Swiss Re is hosting an “Investors Day” Conference in London focused on the current state of the reinsurance market, its future prospects and the potential reguylatory changes affecting capital.
The reinsurer said it expects the growth outlook for the reinsurance industry in the next decade to be “moderate but stable.” The company estimates the non-life industry will grow on average by 6.5 percent annually and the life and health industry to grow by 3.7 percent.
Swiss Re also expects further consolidation “within the insurance sector.” In addition it foresees capital concerns remaining “an industry issue” with “upcoming regulatory frameworks, such as the Swiss Solvency Test or Solvency II,” being “likely to influence (re)insurers’ returns in the years to come.”
CEO Stefan Lippe commented: “Against the background of this market outlook, we will build further on what we are good at: delivering superior performance in (re)insurance, Admin Re® and Asset Management, while expanding our business in the areas of industrial risks insurance, longevity and emerging markets. Our mission is clear: we aim to be the leading player in the wholesale (re)insurance industry.”

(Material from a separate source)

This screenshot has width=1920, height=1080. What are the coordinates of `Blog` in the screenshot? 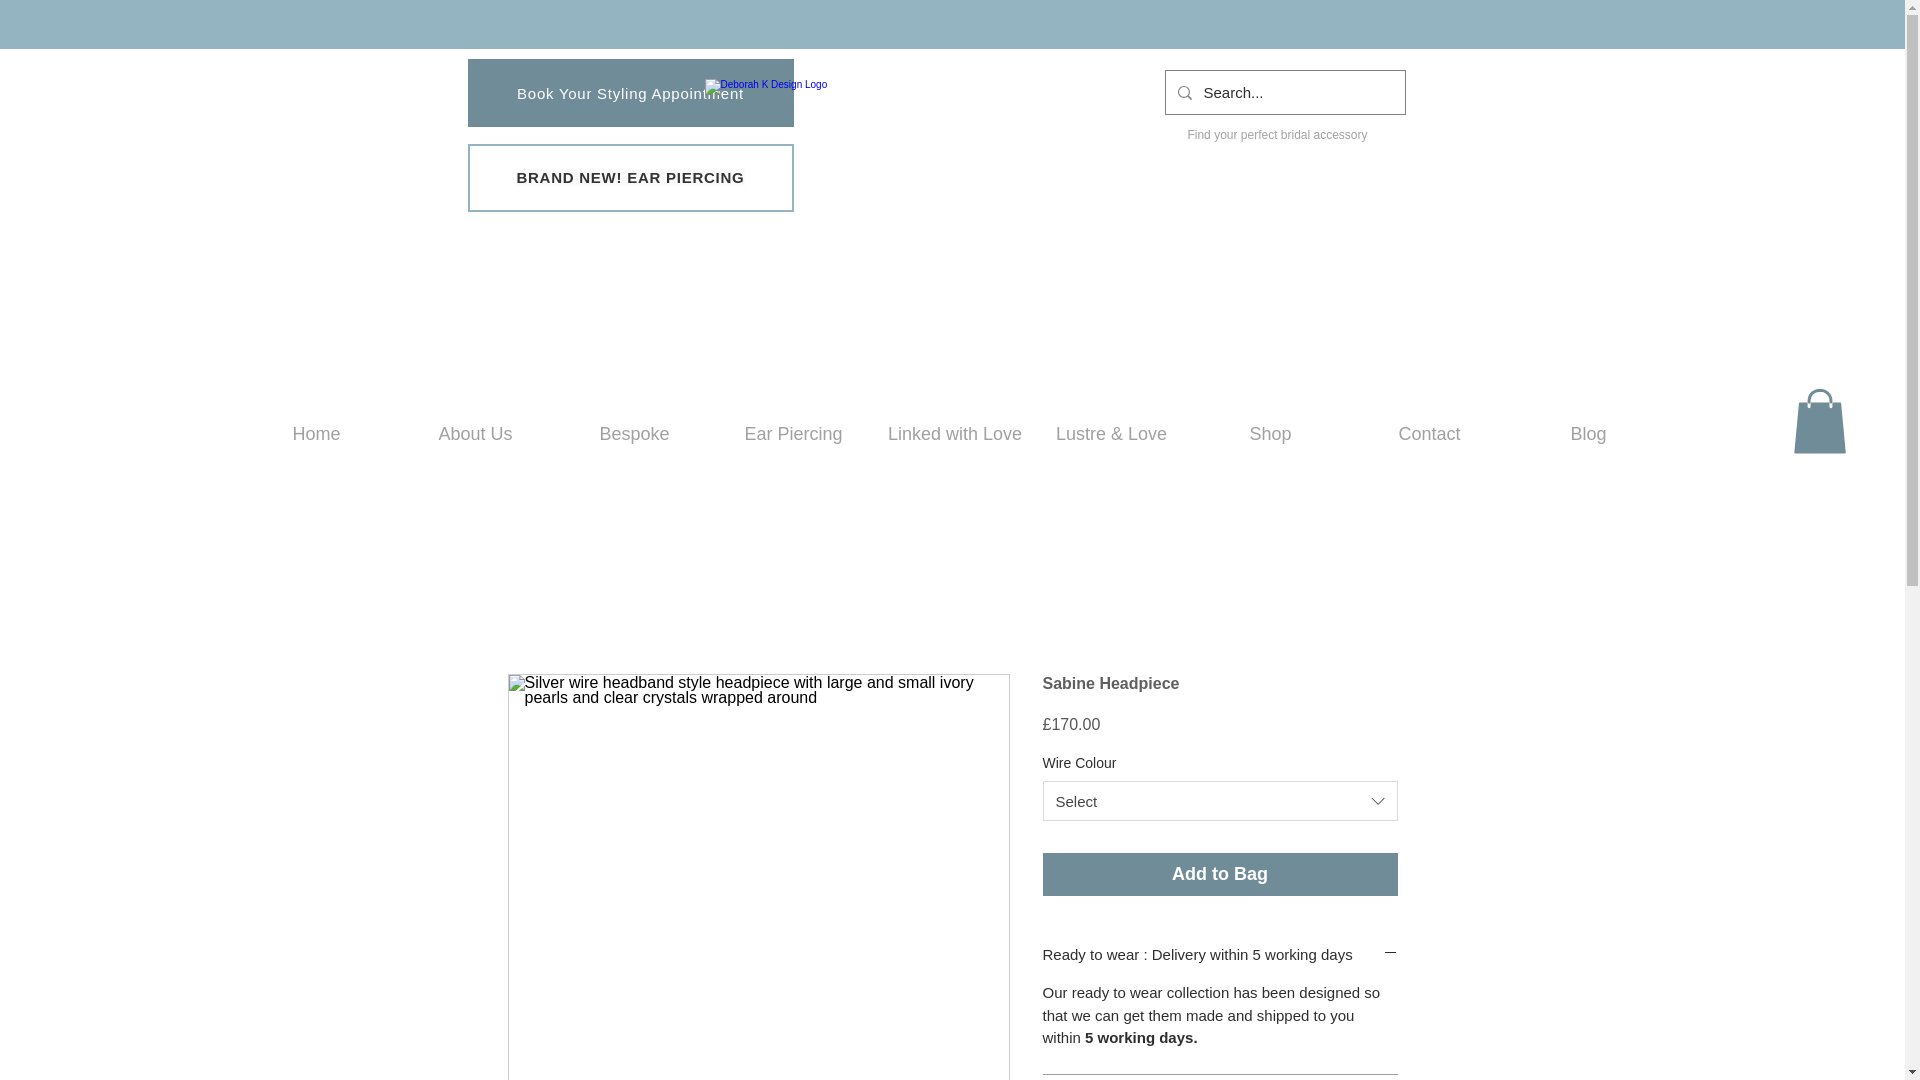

David Blumer, Swiss Re’s Chief Investment Officer, explained how, in the changing environment, the company’s Asset Management will continue to contribute to the Group’s performance. “Swiss Re has a transparent, disciplined and flexible investment process in place, with investment decisions taken from a strict asset-liability-matching perspective,” he stated. “We will continue to optimize the investment portfolio with a clear allocation of risk capital and responsibilities.”

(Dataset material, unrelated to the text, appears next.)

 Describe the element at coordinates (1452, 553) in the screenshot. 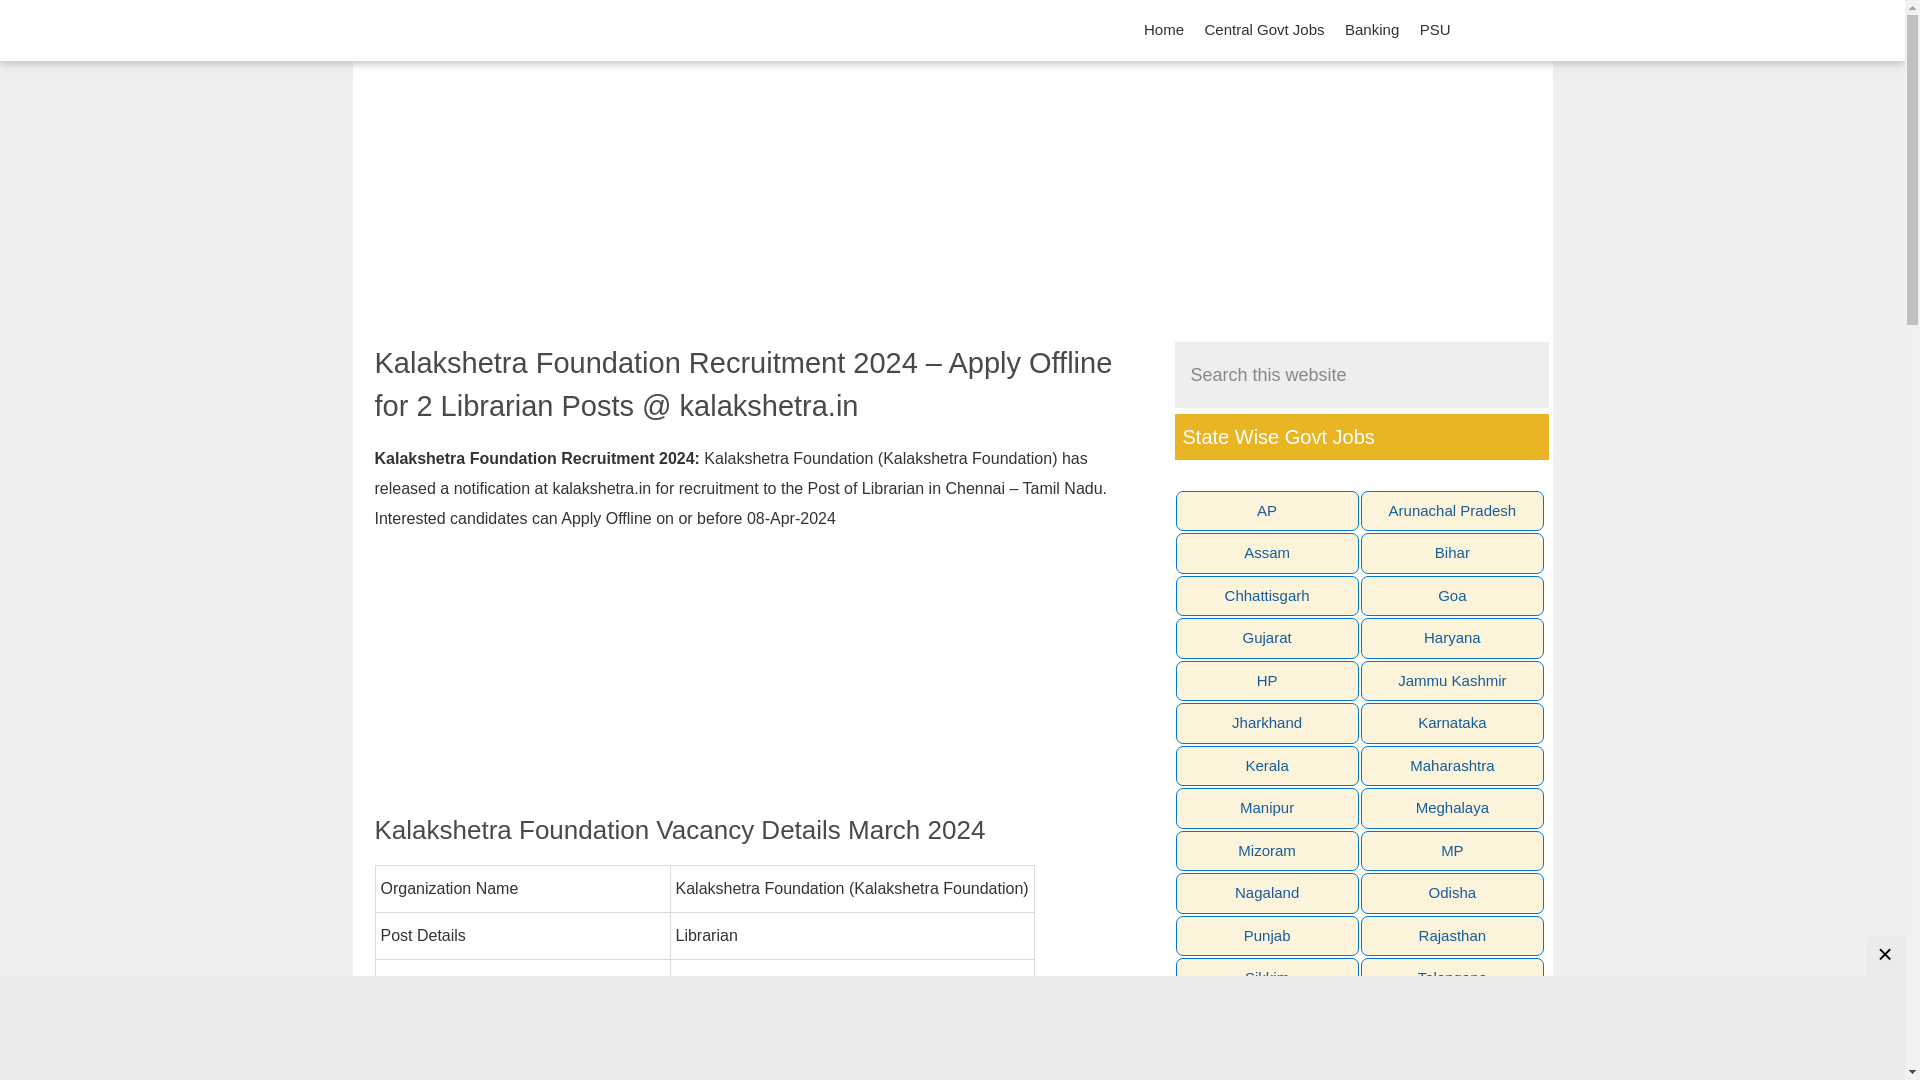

The conference report points out that the Swiss Solvency Test capital requirements will become effective at the beginning of 2011. George Quinn, Swiss Re’s CFO, explained that from a capital management perspective, “we are glad to see that capital measures are becoming more consistent and economic with the convergence of Swiss Re’s internal model, the Swiss Solvency Test and Solvency II.” He concludes: “Our experience in implementing the Swiss Solvency Test and our economic capital strength position us well to support our clients in preparing for Solvency II.”
Swiss Re also amended its loss estimates from the earthquake in Chile earthquake, indicating that “net of retrocession, to be approximately $630 million before tax.” In its preliminary estimate on March 10, Swiss Re estimated its own claims at around $500 million. “The new estimate reflects more specific information from clients on actual damage to individual properties and businesses. The final cost remains subject to change,” said the bulletin.